Trying to get an idea of how your NBMEs relate to UW average. For example, is that 71% equal to a 240 kinda thing.

Why I wanted your most recent average to get a better idea. It is being discussed in another thread.
 
Trying to get an idea of how your NBMEs relate to UW average. For example, is that 71% equal to a 240 kinda thing.

Why I wanted your most recent average to get a better idea. It is being discussed in another thread.

Nah 71 % does not automatically = 240 I think everyone is different and just really depends on the person.
I'm getting > 71 % on Uworld but significantly < 240 on NBMEs
 
I know. I am just trying to get an idea. I found this website over on the other thread I reposted and it gave numbers like a 65% being a 240 and it does not look right to me.

So, I was trying to see if most could agree if a 65 is 230 and lows 70s is 240. But, there appears to be a fair amount of variability in there.
 
I know. I am just trying to get an idea. I found this website over on the other thread I reposted and it gave numbers like a 65% being a 240 and it does not look right to me.

So, I was trying to see if most could agree if a 65 is 230 and lows 70s is 240. But, there appears to be a fair amount of variability in there.

I would say just to be safe > 70 % on Uworld is probably > 230 on NBME. On the real deal might be a different story.
 
Also can someone explain how to distinguish between hemothorax and hemopneumothorax?

A 16-year-old boy is admitted to the emergency
department because of a knife wound to the left
side of his chest. An x-ray of the chest shows an
air-fluid level in the left side of the chest, partial
collapse of the left lung, and elevation of the
stomach bubble. The mediastinum is in the
midline.
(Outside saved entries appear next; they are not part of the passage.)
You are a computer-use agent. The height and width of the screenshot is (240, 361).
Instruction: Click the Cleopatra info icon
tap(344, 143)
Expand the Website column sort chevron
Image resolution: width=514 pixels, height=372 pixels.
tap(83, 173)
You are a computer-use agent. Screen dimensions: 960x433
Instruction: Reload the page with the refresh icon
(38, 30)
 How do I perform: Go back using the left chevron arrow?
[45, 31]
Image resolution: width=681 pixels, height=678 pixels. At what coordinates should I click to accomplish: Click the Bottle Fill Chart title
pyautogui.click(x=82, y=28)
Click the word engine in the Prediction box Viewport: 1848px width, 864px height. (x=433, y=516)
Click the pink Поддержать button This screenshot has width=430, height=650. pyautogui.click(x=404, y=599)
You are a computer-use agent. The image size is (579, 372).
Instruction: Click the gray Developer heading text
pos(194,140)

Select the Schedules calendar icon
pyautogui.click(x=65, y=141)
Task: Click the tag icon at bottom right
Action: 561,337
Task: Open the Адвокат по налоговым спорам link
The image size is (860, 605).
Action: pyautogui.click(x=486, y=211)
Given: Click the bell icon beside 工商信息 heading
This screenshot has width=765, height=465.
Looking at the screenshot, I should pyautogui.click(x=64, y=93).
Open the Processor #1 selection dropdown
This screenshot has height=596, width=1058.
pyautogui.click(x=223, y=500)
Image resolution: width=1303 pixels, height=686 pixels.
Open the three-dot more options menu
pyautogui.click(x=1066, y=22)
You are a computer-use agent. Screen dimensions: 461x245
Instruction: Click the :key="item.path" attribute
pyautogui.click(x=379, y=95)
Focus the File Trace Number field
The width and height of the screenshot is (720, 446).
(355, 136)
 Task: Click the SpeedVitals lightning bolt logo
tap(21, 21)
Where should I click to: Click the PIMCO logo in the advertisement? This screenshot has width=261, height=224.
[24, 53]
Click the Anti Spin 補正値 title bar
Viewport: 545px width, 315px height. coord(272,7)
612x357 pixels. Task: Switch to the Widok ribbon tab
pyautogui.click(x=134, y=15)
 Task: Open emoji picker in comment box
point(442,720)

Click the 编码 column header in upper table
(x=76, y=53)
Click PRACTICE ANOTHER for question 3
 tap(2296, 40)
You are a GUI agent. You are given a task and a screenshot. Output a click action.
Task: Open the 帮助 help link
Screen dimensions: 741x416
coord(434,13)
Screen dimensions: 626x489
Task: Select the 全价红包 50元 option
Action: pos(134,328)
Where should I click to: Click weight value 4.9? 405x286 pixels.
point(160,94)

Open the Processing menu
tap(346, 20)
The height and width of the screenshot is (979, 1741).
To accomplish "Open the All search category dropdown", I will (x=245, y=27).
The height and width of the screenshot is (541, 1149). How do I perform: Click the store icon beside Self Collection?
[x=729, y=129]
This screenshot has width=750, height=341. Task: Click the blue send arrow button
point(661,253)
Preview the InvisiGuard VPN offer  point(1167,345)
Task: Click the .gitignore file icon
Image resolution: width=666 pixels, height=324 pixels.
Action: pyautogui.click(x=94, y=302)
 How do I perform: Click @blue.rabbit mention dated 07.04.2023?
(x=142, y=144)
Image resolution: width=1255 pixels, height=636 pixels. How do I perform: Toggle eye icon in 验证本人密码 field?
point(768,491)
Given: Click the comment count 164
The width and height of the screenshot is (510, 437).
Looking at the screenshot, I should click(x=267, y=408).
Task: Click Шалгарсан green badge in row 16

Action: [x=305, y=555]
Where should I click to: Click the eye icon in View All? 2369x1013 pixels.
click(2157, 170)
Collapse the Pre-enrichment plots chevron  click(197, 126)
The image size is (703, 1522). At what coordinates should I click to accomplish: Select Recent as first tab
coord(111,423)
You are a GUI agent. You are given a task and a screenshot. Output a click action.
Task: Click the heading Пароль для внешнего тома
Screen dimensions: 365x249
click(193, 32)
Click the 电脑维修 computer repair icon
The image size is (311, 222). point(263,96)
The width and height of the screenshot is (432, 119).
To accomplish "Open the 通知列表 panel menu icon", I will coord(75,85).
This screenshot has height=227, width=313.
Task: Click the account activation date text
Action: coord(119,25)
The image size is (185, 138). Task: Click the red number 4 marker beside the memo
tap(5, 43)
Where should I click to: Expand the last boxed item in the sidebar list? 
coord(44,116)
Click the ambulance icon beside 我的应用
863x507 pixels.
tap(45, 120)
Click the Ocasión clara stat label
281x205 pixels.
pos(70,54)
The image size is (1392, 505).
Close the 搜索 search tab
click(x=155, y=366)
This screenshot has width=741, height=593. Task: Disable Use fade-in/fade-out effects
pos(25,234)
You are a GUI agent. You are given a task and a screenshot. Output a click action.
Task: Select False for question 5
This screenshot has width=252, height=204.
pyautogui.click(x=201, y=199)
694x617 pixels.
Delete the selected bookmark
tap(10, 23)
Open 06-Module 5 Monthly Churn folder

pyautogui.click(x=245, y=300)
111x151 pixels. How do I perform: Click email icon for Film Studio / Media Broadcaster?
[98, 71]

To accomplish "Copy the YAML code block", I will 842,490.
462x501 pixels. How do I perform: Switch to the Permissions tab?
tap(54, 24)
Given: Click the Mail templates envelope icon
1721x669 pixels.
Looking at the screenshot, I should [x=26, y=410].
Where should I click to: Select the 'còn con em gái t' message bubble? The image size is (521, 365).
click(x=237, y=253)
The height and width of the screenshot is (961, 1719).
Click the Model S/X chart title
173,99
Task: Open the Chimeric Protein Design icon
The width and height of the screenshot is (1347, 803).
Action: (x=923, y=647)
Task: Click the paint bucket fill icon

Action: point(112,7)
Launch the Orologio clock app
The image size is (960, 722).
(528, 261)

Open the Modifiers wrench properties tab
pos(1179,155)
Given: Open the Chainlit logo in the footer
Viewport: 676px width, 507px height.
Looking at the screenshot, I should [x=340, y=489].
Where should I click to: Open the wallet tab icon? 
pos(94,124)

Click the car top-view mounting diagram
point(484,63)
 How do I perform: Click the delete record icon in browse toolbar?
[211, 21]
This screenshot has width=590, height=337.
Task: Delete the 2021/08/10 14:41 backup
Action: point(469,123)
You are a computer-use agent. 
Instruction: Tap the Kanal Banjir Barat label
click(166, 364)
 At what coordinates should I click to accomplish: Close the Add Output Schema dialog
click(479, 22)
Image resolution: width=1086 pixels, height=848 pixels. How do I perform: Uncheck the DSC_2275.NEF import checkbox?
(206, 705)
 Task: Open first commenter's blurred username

Which of the following is the most
likely diagnosis?
(A) Hemopneumothorax, not under tension
(B) Hemothorax, not under tension
(C) Pneumothorax, not under tension
(D) Tension hemopneumothorax
(E) Tension hemothorax
(F) Tension pneumothorax


hemothorax -> blood in the pleural area, no collapse of lung. hemopneumothorax -> blood in the pleural area, collapsed lung.

this is basically a vocab question testing whether you can string together a bunch of latin pre/suffixes to describe what's going on in this patient.
 
Actually, you sure notbob? I thought pneumothorax meant air in the pleural space. Wouldn't hemothorax also cause collapsed lungs since blood will increase pleural pressure and also cause the alveoli to collapse?
 
Can someone explain why the answer is Case series? I always thought case series was more of documentation of what happens, rather than actually administering a new treatment. I admit that none of the other answers make sense, but can anyone explain what you are looking for in a case series? Thanks!
This is a documentation of what happens (when you add acupuncture therapy to the treatment regime). When there is no set up for a scientific study/clinical trial (Grouping, randomisation, blinding, etc.) then all you have are cases.